### SOURCE DATA
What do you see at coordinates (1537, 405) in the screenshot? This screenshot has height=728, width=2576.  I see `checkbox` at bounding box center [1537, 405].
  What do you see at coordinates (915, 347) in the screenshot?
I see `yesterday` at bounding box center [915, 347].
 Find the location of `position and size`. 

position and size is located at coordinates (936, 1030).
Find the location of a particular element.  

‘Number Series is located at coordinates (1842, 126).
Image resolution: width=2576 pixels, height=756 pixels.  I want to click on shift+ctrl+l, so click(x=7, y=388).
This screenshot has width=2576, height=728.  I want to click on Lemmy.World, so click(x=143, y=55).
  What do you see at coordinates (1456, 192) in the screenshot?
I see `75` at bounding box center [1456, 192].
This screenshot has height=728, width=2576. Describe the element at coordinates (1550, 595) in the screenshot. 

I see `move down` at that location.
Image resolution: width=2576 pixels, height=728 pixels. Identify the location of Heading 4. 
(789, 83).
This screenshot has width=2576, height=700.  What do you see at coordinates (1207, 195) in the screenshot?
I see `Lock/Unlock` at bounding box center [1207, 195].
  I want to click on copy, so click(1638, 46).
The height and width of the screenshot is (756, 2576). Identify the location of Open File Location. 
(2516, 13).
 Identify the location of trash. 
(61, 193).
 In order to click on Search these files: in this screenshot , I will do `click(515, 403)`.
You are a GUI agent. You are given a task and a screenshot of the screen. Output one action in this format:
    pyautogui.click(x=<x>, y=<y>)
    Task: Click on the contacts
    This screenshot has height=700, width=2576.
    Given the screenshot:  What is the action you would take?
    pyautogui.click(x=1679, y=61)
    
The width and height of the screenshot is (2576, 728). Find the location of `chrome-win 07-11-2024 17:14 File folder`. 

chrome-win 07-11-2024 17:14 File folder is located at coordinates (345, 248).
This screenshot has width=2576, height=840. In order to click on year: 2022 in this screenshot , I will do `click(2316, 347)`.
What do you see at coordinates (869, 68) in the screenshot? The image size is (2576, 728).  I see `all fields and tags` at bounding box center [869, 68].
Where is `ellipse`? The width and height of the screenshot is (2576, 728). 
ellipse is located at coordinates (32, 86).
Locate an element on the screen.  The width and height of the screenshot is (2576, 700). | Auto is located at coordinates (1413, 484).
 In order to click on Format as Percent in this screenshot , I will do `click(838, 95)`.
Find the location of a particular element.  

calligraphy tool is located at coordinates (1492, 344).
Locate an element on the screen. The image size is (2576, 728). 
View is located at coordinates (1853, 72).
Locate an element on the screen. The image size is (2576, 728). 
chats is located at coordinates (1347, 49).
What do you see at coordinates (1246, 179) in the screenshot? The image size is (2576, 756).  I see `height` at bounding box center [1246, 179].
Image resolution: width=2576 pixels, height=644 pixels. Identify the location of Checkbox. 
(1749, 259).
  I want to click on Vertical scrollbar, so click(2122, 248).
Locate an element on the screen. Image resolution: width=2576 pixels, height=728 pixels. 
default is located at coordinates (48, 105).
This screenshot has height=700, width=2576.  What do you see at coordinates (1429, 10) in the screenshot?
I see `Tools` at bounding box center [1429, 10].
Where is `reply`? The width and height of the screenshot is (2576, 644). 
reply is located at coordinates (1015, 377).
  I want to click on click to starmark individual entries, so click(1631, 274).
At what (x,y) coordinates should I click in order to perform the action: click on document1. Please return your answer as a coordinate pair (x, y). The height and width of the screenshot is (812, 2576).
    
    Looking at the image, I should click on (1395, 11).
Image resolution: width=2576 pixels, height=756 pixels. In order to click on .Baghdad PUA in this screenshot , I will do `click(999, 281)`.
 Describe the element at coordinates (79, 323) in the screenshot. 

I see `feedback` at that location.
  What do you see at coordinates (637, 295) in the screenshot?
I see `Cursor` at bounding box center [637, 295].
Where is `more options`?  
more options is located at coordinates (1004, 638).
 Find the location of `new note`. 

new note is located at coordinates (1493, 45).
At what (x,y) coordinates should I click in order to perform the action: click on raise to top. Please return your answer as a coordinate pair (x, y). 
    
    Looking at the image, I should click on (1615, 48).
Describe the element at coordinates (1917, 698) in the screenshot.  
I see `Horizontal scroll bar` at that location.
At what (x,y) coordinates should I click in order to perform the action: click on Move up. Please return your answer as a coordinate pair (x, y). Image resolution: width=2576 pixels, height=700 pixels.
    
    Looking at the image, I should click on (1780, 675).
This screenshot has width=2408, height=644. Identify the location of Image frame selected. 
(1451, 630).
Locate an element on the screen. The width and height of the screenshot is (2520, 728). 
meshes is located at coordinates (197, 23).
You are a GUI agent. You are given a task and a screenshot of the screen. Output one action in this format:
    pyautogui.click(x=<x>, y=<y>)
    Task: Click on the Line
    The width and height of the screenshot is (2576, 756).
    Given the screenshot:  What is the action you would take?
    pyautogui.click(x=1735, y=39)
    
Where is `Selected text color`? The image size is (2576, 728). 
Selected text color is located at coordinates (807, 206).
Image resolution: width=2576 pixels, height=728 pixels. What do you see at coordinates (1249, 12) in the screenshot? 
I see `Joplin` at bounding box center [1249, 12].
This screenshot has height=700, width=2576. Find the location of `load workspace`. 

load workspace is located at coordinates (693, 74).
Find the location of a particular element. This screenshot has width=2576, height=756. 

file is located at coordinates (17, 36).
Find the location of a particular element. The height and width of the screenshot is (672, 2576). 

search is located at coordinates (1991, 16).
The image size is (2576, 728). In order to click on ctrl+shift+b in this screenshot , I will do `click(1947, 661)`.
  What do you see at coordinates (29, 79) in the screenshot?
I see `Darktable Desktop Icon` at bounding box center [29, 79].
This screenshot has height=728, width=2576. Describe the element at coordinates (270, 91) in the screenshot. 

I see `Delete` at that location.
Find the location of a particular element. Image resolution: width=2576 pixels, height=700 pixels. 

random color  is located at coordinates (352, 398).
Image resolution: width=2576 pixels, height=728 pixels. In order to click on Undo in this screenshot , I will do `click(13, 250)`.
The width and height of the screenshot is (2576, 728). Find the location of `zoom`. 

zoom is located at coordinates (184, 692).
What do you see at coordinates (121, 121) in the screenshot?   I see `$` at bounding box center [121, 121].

### STATED EXERCISE
Identify every line in the entries above that contains the string "zoom", matching its case exactly, and copy each of those lines.

### WRITTEN ANSWER
The width and height of the screenshot is (2576, 728). Find the location of `zoom`. 
zoom is located at coordinates (184, 692).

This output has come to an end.